Is it L. Cheapo Furnaces or something?
Who's funded this one?
Look, I don't know if we've got affordable or earned this morning.
No, no, no.
This one this morning is brought to us by a mining company.
Wonderful.
From Western Australia.
You don't have to, you're not going to mean any danger if you work for this mining company because they don't let you out.
It's a very interesting story in the Guardian about the policy.
You know, we're always flexible working we've had the last few years, you know, with people demanding some sort of quality of life at work.
They want some sort of balance, you know, where they're allowed to do this and that.

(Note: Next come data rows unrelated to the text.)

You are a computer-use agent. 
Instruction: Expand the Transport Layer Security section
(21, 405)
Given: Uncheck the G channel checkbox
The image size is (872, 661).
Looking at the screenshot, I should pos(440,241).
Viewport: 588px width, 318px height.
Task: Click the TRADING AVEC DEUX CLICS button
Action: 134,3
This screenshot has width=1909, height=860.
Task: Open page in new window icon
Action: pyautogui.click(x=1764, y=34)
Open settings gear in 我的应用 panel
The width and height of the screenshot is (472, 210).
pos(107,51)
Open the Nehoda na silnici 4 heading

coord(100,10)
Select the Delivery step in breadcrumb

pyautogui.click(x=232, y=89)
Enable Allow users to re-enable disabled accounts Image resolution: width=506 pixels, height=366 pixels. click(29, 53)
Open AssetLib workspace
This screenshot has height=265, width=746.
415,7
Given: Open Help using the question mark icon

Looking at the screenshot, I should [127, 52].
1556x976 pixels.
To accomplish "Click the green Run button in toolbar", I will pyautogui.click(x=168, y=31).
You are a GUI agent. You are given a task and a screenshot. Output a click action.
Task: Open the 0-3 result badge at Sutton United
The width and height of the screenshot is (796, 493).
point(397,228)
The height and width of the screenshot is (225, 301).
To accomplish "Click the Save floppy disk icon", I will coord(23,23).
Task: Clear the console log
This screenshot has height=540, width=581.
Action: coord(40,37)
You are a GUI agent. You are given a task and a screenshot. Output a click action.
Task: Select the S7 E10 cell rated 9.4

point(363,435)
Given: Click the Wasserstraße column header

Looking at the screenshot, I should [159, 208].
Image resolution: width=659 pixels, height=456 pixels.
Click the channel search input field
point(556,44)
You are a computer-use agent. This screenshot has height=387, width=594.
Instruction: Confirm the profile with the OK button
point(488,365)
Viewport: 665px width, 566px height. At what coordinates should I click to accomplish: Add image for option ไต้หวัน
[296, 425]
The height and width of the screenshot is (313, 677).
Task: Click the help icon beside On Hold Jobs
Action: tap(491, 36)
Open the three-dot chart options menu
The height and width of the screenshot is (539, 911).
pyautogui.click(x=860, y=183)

Well, there is a managing director of, what's the company?
Oh, the company, a very exciting name for the company.
They're called mineral resources.
I mean, for one thing, you're already smiling when you walk in the door working for this company.
Yeah.
But he doesn't let you leave.
He doesn't do working from home.
Well, this is the thing.
Andrew, I've always thought I'd love to work in the mining industry.
I've heard that the salaries are wonderful, very, very impressive.
But I gather you can't work from home when you have a job in mining, which is unfortunate.
Because I would mine coal for sure if I could do it from home.
I'd love to do it.
I'd be happy to dig underneath the kitchen.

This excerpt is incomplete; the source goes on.